Set down exactly the lines from the one containing "sch_fq.c (424, 1431)" through the last line of the records below, both included, and nothing else.

====== The records ======

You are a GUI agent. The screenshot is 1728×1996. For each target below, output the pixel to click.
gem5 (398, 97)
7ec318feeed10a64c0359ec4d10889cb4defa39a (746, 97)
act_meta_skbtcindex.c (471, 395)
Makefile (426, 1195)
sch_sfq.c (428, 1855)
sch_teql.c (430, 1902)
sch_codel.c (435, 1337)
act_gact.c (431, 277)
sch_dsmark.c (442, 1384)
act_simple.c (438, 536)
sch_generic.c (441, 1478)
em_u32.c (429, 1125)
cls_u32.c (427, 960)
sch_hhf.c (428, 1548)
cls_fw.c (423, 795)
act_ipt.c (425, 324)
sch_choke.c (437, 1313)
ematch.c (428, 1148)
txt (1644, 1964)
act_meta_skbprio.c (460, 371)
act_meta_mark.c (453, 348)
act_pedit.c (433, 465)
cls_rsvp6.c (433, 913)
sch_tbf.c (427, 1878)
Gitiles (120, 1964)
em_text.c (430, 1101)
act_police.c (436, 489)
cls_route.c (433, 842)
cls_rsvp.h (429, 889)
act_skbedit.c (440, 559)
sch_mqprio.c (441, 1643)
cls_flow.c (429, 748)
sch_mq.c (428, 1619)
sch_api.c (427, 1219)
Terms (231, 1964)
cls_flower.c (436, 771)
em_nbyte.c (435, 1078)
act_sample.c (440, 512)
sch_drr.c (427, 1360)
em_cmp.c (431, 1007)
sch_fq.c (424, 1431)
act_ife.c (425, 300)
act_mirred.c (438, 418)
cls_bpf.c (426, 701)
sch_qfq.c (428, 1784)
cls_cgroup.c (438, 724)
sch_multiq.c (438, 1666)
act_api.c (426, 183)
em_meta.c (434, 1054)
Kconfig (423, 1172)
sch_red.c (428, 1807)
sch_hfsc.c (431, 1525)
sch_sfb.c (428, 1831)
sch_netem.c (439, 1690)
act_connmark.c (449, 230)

======

Answer to this exercise:
sch_fq.c (424, 1431)
act_ife.c (425, 300)
act_mirred.c (438, 418)
cls_bpf.c (426, 701)
sch_qfq.c (428, 1784)
cls_cgroup.c (438, 724)
sch_multiq.c (438, 1666)
act_api.c (426, 183)
em_meta.c (434, 1054)
Kconfig (423, 1172)
sch_red.c (428, 1807)
sch_hfsc.c (431, 1525)
sch_sfb.c (428, 1831)
sch_netem.c (439, 1690)
act_connmark.c (449, 230)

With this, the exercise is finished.